* [REQUIRED TASK] Could you repeat the records from the line containing "1568x745 pixels." through the end of the records, switching "gear icon" to "cog icon" and leaving everything else unchanged?

* [THE INPUT]
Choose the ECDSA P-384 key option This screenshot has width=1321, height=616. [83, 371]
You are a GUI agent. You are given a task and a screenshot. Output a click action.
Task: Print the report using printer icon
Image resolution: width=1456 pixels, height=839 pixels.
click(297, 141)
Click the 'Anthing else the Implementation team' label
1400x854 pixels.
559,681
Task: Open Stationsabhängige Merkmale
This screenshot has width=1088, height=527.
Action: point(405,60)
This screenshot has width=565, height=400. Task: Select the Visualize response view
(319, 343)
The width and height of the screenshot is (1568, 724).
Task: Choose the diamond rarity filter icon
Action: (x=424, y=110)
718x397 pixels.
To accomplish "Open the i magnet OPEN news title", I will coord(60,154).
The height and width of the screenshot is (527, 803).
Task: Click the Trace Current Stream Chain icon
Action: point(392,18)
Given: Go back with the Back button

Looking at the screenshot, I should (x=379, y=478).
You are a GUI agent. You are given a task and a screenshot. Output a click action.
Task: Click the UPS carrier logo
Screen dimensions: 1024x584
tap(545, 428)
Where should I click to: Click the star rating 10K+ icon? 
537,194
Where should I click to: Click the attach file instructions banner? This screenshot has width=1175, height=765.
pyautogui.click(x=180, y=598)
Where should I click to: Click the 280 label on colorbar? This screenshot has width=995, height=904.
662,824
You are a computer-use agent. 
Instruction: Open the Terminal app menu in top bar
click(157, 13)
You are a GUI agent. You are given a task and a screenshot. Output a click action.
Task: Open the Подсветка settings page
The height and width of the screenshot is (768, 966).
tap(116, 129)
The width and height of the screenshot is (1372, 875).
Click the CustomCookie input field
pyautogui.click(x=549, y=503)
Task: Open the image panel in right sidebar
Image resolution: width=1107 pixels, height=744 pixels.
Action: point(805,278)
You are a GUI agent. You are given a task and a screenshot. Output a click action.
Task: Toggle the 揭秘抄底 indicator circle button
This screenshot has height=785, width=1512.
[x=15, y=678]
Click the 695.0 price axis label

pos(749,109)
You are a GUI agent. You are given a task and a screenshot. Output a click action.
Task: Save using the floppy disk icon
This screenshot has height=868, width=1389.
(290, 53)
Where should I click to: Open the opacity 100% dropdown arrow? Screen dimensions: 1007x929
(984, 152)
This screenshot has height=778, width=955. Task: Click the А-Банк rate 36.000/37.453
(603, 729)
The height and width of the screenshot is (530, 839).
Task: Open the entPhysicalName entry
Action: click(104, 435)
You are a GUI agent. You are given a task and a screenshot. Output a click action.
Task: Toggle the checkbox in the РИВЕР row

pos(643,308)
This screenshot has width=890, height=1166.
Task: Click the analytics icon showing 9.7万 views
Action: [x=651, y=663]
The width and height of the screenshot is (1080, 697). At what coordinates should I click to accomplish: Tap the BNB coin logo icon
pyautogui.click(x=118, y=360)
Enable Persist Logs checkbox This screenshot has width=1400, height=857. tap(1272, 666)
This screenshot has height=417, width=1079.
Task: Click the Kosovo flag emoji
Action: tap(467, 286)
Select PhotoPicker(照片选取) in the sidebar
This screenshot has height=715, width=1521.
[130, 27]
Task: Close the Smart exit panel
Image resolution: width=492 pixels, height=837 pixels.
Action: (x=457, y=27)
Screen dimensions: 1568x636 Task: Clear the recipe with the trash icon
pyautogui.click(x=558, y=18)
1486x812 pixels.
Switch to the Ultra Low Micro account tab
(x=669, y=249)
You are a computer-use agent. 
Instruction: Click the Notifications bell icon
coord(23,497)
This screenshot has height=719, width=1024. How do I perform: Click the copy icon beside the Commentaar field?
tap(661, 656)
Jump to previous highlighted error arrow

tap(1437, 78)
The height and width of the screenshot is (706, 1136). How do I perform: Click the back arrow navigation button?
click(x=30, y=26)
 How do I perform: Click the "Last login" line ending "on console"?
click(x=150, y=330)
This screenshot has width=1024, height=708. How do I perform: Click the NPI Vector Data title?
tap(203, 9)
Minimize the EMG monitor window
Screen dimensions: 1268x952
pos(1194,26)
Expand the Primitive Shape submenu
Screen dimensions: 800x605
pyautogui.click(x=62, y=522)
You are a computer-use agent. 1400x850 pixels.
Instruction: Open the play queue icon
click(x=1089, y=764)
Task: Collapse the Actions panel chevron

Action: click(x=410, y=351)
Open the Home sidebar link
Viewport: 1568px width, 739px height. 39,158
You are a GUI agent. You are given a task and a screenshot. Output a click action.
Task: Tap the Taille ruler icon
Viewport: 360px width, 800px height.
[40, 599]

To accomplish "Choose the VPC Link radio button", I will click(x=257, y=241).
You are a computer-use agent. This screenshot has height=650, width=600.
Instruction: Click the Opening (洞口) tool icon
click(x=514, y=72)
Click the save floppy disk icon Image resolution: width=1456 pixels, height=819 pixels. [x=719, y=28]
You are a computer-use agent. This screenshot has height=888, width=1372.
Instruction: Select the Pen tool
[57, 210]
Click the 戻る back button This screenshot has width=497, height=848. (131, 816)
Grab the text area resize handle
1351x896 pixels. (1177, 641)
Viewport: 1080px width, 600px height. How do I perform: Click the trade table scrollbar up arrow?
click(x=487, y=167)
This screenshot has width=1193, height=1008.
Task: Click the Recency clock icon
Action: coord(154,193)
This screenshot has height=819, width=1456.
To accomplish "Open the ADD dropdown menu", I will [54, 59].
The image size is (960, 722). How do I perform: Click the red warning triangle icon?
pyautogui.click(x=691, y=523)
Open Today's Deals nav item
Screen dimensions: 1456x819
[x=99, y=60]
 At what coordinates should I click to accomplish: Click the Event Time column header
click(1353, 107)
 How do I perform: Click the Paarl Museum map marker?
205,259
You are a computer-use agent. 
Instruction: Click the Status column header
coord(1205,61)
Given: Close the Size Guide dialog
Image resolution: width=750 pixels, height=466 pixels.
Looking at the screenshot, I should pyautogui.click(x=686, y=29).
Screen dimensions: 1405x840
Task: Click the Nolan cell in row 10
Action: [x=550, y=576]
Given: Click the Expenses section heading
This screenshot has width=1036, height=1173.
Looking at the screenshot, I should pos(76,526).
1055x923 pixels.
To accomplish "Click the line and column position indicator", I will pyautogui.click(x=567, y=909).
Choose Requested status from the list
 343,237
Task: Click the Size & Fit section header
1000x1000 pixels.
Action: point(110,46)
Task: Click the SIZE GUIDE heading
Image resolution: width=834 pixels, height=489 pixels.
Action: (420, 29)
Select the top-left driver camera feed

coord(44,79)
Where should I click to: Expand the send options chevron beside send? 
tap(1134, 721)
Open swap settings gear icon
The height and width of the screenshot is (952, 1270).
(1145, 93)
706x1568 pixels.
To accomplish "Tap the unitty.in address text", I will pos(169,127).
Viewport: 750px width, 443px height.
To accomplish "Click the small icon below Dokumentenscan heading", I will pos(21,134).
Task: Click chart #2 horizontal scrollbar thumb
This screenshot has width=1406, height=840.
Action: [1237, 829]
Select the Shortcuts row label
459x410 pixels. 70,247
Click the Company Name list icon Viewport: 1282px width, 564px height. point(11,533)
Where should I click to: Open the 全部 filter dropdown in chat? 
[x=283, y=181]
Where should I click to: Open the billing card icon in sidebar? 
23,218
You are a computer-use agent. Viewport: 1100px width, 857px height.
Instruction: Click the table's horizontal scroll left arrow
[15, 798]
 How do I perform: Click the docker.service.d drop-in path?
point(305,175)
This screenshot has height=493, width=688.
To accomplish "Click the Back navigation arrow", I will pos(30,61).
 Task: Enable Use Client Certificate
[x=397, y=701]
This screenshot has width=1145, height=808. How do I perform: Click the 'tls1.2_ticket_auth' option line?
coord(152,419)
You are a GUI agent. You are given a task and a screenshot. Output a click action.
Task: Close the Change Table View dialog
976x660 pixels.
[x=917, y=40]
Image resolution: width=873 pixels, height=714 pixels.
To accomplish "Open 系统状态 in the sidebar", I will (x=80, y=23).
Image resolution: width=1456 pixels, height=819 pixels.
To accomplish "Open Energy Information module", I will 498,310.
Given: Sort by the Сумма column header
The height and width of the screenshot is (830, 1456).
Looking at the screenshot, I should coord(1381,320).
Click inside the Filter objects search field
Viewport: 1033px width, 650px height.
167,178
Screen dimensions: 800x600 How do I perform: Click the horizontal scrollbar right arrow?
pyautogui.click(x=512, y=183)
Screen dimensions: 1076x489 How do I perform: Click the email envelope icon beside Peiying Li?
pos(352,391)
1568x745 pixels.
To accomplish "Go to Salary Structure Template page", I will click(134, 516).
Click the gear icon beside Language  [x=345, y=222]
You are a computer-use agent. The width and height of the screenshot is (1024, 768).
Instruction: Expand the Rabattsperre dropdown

* [REPLY]
1568x745 pixels.
To accomplish "Go to Salary Structure Template page", I will click(134, 516).
Click the cog icon beside Language  [x=345, y=222]
You are a computer-use agent. The width and height of the screenshot is (1024, 768).
Instruction: Expand the Rabattsperre dropdown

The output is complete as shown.